Dep. Alinco charged that the law amounts to the privatization of Chile’s coastal waters and does nothing to safeguard workers´ rights or the environment.
Environmentalist Juan Carlos Cardenas echoed Dep. Alinco’s criticism. The new salmon law is shameful and unconstitutional. It was tailored to the salmon industry’s immediate needs and to the needs of the banks that lend them money, and was passed in the final 24 hours of the governing Concertación administration.
“The TC’s decision to approve the new fishing law will only aggravate the industry’s problems,” said Cardenas.
Although exact figures are hard to come by, most industry observers agree that as many as 10,000 jobs have been lost in the salmon industry this past year as a result of an ISA infection that spread rapidly throughout the densely packed, unregulated industry. The salmon companies have been urging help from the government to get out of a hole that critics say they dug for themselves.
Labour groups in southern Chile said they were not surprised by the TC’s decision to support the constitutionality of the new law.
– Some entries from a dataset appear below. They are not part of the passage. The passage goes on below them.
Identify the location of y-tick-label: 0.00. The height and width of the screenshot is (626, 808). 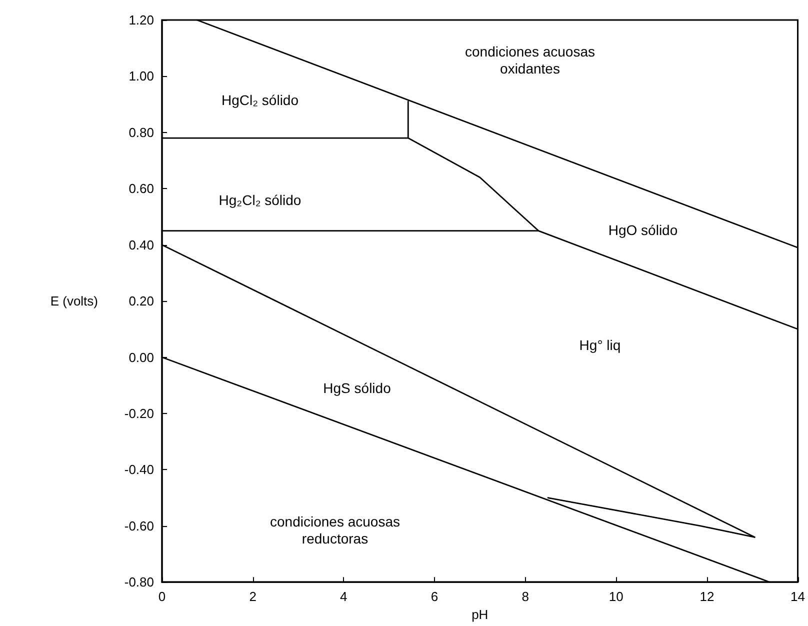
(141, 358).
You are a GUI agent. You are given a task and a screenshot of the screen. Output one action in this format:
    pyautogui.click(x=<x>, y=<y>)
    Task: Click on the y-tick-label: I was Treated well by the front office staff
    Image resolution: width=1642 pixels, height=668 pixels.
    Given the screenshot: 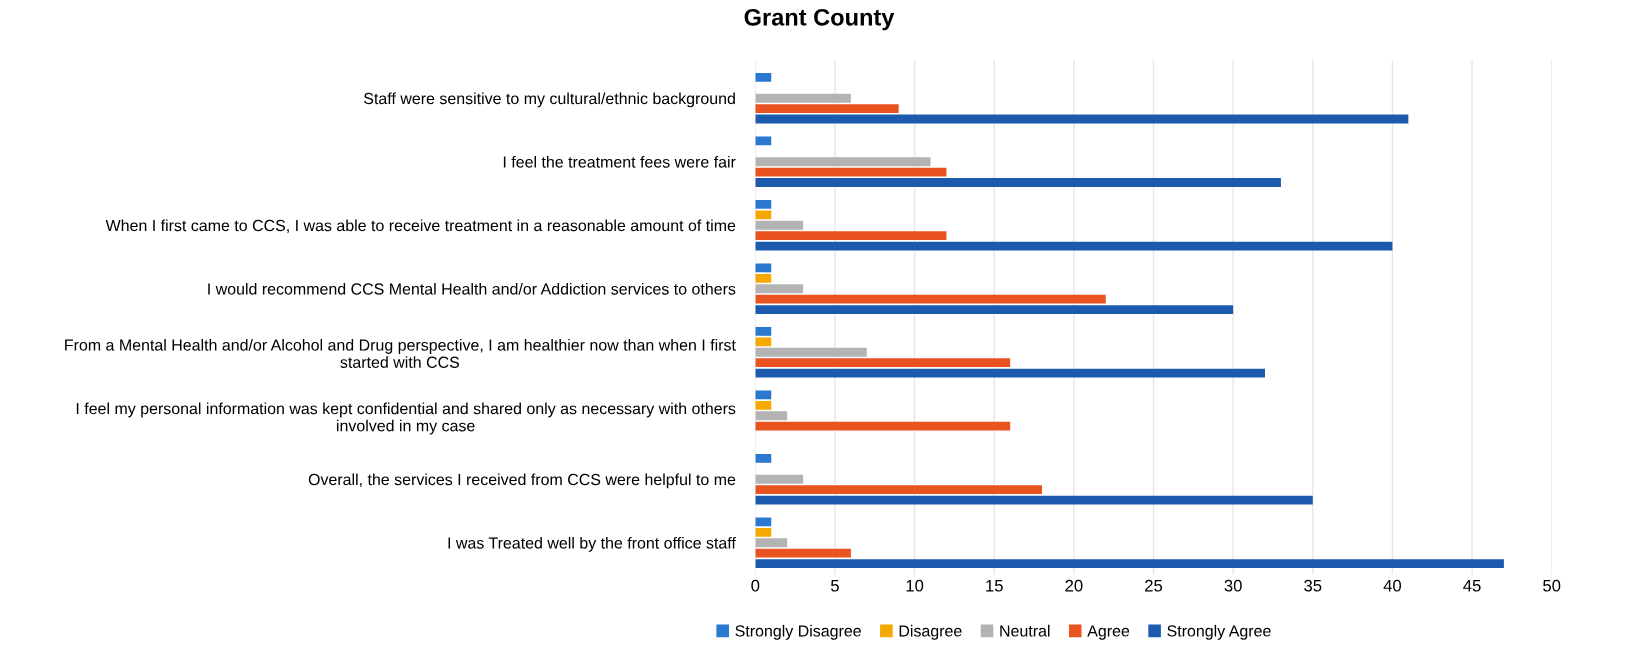 What is the action you would take?
    pyautogui.click(x=592, y=544)
    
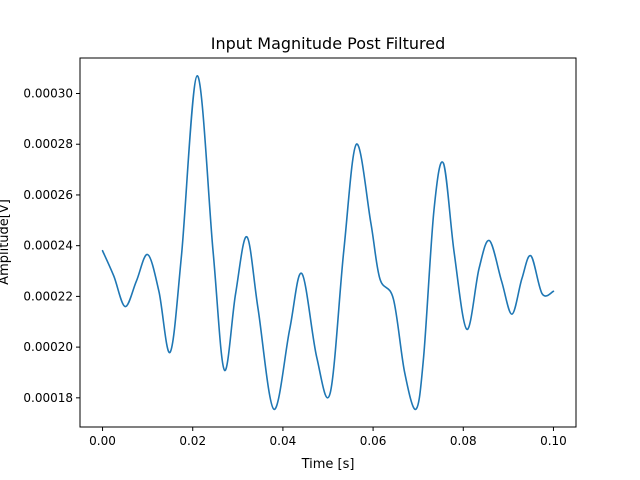 The width and height of the screenshot is (640, 480). Describe the element at coordinates (192, 441) in the screenshot. I see `x-tick-label: 0.02` at that location.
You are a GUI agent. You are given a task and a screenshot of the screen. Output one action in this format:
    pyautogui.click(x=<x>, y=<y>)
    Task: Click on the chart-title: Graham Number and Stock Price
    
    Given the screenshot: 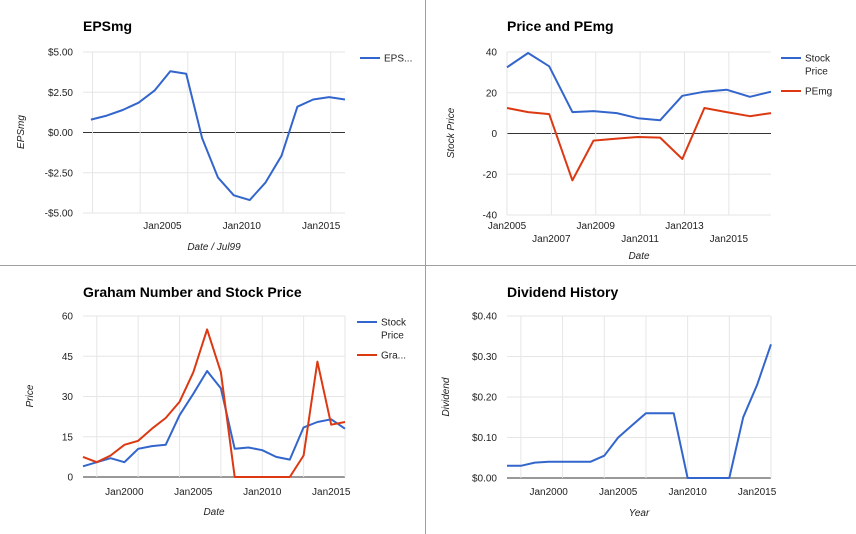 What is the action you would take?
    pyautogui.click(x=192, y=292)
    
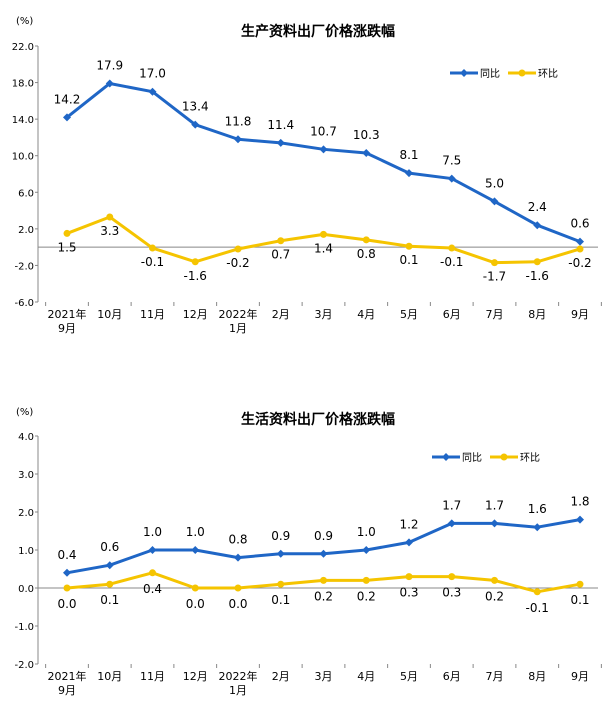 The width and height of the screenshot is (605, 703). I want to click on data-label-yoy: 17.0, so click(152, 74).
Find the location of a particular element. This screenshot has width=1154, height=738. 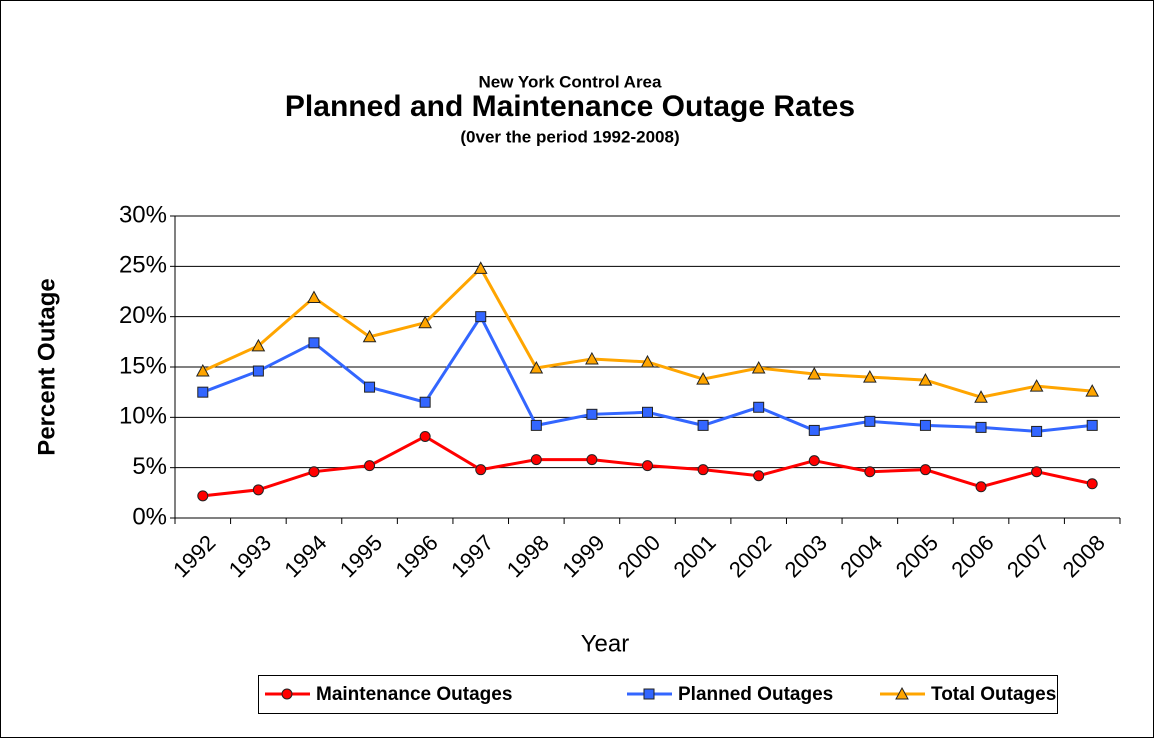

y-tick-label: 30% is located at coordinates (143, 214).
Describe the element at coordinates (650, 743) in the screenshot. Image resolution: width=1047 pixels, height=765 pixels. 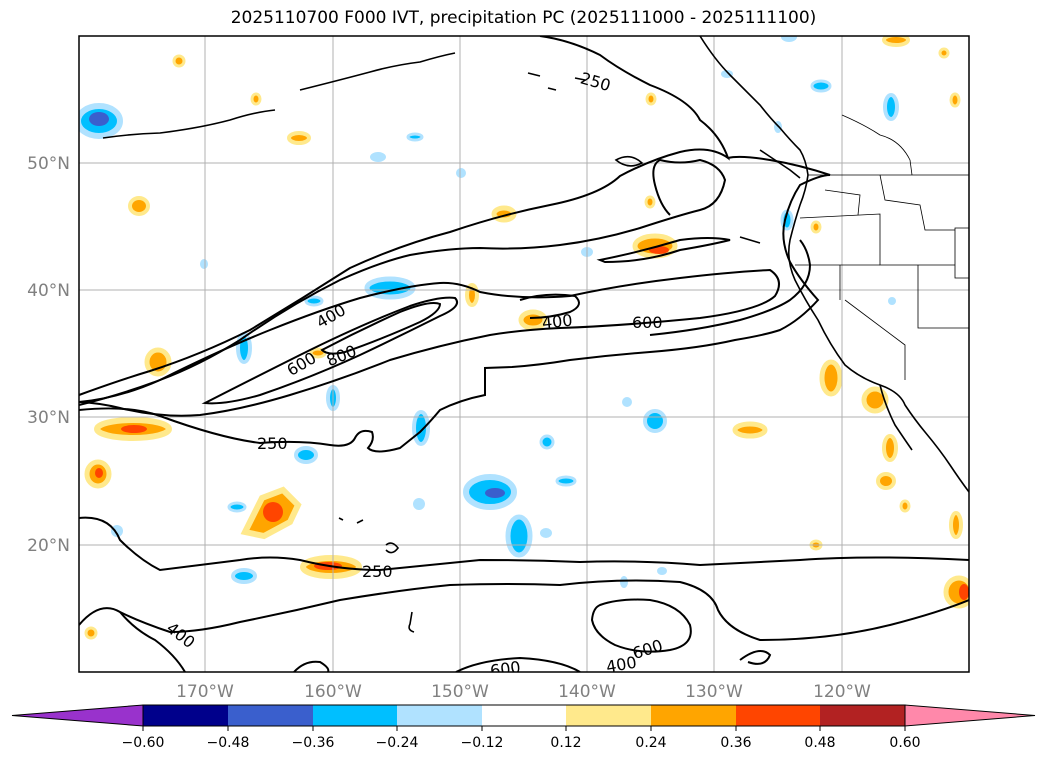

“There has been a tsunami of layoffs as a result of the salmon industry’s decision concentrate its faming activities and thus foster the kind of economic downturn caused by the ISA infection,” said Javier Ugarte, president of the local salmon workers union.
“The new government hasn’t done a thing for us. We’ve been trying to get a meeting with the new regional governor for two weeks, and he won’t receive us. President Piñera’s government doesn’t want to have anything to do with workers.”
In 2008 the salmon export sector peaked with exports valued at 2.3 billion USD, but in 2010 the industry will export only about 1.7 billion USD in salmon products.